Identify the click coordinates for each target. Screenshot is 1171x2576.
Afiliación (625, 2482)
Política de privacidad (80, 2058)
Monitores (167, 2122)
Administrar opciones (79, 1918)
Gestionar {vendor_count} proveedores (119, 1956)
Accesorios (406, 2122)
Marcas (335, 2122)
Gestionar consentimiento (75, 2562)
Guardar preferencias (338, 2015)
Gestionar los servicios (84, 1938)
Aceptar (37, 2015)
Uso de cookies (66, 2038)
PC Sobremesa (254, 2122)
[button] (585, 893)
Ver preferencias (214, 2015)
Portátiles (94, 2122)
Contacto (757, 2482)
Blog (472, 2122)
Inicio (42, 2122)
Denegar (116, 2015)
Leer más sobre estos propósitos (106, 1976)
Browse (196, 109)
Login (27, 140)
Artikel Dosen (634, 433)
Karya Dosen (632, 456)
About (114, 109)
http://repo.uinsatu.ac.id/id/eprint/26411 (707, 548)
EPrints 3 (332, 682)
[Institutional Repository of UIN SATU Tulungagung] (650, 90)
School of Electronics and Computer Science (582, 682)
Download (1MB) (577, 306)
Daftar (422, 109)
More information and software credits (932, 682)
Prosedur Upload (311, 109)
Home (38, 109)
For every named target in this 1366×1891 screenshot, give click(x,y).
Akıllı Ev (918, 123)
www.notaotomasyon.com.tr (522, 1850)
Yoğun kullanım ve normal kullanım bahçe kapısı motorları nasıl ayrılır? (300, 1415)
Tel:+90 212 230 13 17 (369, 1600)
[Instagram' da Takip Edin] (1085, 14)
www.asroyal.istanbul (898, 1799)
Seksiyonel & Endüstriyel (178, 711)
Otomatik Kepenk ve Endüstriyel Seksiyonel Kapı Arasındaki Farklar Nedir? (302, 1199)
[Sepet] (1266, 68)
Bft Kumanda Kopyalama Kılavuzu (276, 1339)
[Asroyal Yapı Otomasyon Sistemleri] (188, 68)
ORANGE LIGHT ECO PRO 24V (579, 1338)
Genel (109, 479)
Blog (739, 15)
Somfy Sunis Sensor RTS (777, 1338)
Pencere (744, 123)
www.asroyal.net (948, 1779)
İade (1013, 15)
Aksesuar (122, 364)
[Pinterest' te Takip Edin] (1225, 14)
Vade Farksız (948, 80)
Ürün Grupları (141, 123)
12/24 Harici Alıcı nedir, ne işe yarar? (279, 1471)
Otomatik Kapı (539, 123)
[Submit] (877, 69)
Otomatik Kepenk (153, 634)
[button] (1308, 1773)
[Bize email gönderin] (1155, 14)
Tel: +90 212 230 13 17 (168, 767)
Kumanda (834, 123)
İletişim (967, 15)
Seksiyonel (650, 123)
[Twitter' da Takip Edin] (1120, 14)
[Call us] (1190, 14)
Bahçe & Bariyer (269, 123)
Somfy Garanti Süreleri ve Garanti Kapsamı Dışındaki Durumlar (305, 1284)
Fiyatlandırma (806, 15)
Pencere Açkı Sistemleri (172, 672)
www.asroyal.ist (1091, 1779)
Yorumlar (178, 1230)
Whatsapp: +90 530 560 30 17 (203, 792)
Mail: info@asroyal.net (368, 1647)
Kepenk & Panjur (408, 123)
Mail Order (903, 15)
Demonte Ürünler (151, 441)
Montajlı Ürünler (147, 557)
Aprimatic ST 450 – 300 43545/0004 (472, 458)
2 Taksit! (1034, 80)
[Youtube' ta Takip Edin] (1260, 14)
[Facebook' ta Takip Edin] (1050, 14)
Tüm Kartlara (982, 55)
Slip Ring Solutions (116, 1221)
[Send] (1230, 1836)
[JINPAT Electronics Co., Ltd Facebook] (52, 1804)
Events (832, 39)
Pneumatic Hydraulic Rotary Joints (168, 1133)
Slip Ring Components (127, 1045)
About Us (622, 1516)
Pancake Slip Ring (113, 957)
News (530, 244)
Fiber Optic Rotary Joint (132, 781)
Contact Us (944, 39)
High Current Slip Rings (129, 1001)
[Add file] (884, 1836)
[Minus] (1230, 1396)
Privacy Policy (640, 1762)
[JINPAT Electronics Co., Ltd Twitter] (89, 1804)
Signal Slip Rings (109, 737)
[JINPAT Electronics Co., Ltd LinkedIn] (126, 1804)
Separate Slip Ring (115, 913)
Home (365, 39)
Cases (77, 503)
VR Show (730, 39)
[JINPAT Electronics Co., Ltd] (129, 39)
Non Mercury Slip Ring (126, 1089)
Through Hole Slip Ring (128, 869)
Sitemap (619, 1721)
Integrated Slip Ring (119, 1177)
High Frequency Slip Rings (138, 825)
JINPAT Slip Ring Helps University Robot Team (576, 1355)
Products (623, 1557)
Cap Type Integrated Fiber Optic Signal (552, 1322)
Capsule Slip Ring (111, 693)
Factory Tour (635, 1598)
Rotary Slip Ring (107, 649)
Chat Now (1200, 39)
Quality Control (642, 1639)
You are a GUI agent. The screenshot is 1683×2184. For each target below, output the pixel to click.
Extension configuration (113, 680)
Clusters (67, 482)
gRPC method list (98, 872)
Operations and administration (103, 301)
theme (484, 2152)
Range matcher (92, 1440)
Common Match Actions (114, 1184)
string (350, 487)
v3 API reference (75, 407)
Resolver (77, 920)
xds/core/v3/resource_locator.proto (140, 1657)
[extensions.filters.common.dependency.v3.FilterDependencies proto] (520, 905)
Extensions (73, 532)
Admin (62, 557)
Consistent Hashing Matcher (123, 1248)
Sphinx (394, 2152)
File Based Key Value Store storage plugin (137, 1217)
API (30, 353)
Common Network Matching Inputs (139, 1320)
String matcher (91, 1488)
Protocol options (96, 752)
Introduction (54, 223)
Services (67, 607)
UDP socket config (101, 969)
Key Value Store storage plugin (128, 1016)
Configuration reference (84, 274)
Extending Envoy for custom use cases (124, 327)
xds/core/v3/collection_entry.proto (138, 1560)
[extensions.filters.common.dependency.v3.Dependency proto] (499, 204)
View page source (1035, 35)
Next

Task to complete:
Output the whole listing exactly, leaving nothing out.

Solved exercise:
Identify the click coordinates for each target. Screenshot is 1171x2576.
Afiliación (625, 2482)
Política de privacidad (80, 2058)
Monitores (167, 2122)
Administrar opciones (79, 1918)
Gestionar {vendor_count} proveedores (119, 1956)
Accesorios (406, 2122)
Marcas (335, 2122)
Gestionar consentimiento (75, 2562)
Guardar preferencias (338, 2015)
Gestionar los servicios (84, 1938)
Aceptar (37, 2015)
Uso de cookies (66, 2038)
PC Sobremesa (254, 2122)
[button] (585, 893)
Ver preferencias (214, 2015)
Portátiles (94, 2122)
Contacto (757, 2482)
Blog (472, 2122)
Inicio (42, 2122)
Denegar (116, 2015)
Leer más sobre estos propósitos (106, 1976)
Browse (196, 109)
Login (27, 140)
Artikel Dosen (634, 433)
Karya Dosen (632, 456)
About (114, 109)
http://repo.uinsatu.ac.id/id/eprint/26411 (707, 548)
EPrints 3 (332, 682)
[Institutional Repository of UIN SATU Tulungagung] (650, 90)
School of Electronics and Computer Science (582, 682)
Download (1MB) (577, 306)
Daftar (422, 109)
More information and software credits (932, 682)
Prosedur Upload (311, 109)
Home (38, 109)
For every named target in this 1366×1891 screenshot, give click(x,y).
Akıllı Ev (918, 123)
www.notaotomasyon.com.tr (522, 1850)
Yoğun kullanım ve normal kullanım bahçe kapısı motorları nasıl ayrılır? (300, 1415)
Tel:+90 212 230 13 17 (369, 1600)
[Instagram' da Takip Edin] (1085, 14)
www.asroyal.istanbul (898, 1799)
Seksiyonel & Endüstriyel (178, 711)
Otomatik Kepenk ve Endüstriyel Seksiyonel Kapı Arasındaki Farklar Nedir? (302, 1199)
[Sepet] (1266, 68)
Bft Kumanda Kopyalama Kılavuzu (276, 1339)
[Asroyal Yapı Otomasyon Sistemleri] (188, 68)
ORANGE LIGHT ECO PRO 24V (579, 1338)
Genel (109, 479)
Blog (739, 15)
Somfy Sunis Sensor RTS (777, 1338)
Pencere (744, 123)
www.asroyal.net (948, 1779)
İade (1013, 15)
Aksesuar (122, 364)
[Pinterest' te Takip Edin] (1225, 14)
Vade Farksız (948, 80)
Ürün Grupları (141, 123)
12/24 Harici Alıcı nedir, ne işe yarar? (279, 1471)
Otomatik Kapı (539, 123)
[Submit] (877, 69)
Otomatik Kepenk (153, 634)
[button] (1308, 1773)
[Bize email gönderin] (1155, 14)
Tel: +90 212 230 13 17 (168, 767)
Kumanda (834, 123)
İletişim (967, 15)
Seksiyonel (650, 123)
[Twitter' da Takip Edin] (1120, 14)
[Call us] (1190, 14)
Bahçe & Bariyer (269, 123)
Somfy Garanti Süreleri ve Garanti Kapsamı Dışındaki Durumlar (305, 1284)
Fiyatlandırma (806, 15)
Pencere Açkı Sistemleri (172, 672)
www.asroyal.ist (1091, 1779)
Yorumlar (178, 1230)
Whatsapp: +90 530 560 30 17 (203, 792)
Mail: info@asroyal.net (368, 1647)
Kepenk & Panjur (408, 123)
Mail Order (903, 15)
Demonte Ürünler (151, 441)
Montajlı Ürünler (147, 557)
Aprimatic ST 450 – 300 43545/0004 (472, 458)
2 Taksit! (1034, 80)
[Youtube' ta Takip Edin] (1260, 14)
[Facebook' ta Takip Edin] (1050, 14)
Tüm Kartlara (982, 55)
Slip Ring Solutions (116, 1221)
[Send] (1230, 1836)
[JINPAT Electronics Co., Ltd Facebook] (52, 1804)
Events (832, 39)
Pneumatic Hydraulic Rotary Joints (168, 1133)
Slip Ring Components (127, 1045)
About Us (622, 1516)
Pancake Slip Ring (113, 957)
News (530, 244)
Fiber Optic Rotary Joint (132, 781)
Contact Us (944, 39)
High Current Slip Rings (129, 1001)
[Add file] (884, 1836)
[Minus] (1230, 1396)
Privacy Policy (640, 1762)
[JINPAT Electronics Co., Ltd Twitter] (89, 1804)
Signal Slip Rings (109, 737)
[JINPAT Electronics Co., Ltd LinkedIn] (126, 1804)
Separate Slip Ring (115, 913)
Home (365, 39)
Cases (77, 503)
VR Show (730, 39)
[JINPAT Electronics Co., Ltd] (129, 39)
Non Mercury Slip Ring (126, 1089)
Through Hole Slip Ring (128, 869)
Sitemap (619, 1721)
Integrated Slip Ring (119, 1177)
High Frequency Slip Rings (138, 825)
JINPAT Slip Ring Helps University Robot Team (576, 1355)
Products (623, 1557)
Cap Type Integrated Fiber Optic Signal (552, 1322)
Capsule Slip Ring (111, 693)
Factory Tour (635, 1598)
Rotary Slip Ring (107, 649)
Chat Now (1200, 39)
Quality Control (642, 1639)
You are a GUI agent. The screenshot is 1683×2184. For each target below, output the pixel to click.
Extension configuration (113, 680)
Clusters (67, 482)
gRPC method list (98, 872)
Operations and administration (103, 301)
theme (484, 2152)
Range matcher (92, 1440)
Common Match Actions (114, 1184)
string (350, 487)
v3 API reference (75, 407)
Resolver (77, 920)
xds/core/v3/resource_locator.proto (140, 1657)
[extensions.filters.common.dependency.v3.FilterDependencies proto] (520, 905)
Extensions (73, 532)
Admin (62, 557)
Consistent Hashing Matcher (123, 1248)
Sphinx (394, 2152)
File Based Key Value Store storage plugin (137, 1217)
API (30, 353)
Common Network Matching Inputs (139, 1320)
String matcher (91, 1488)
Protocol options (96, 752)
Introduction (54, 223)
Services (67, 607)
UDP socket config (101, 969)
Key Value Store storage plugin (128, 1016)
Configuration reference (84, 274)
Extending Envoy for custom use cases (124, 327)
xds/core/v3/collection_entry.proto (138, 1560)
[extensions.filters.common.dependency.v3.Dependency proto] (499, 204)
View page source (1035, 35)
Next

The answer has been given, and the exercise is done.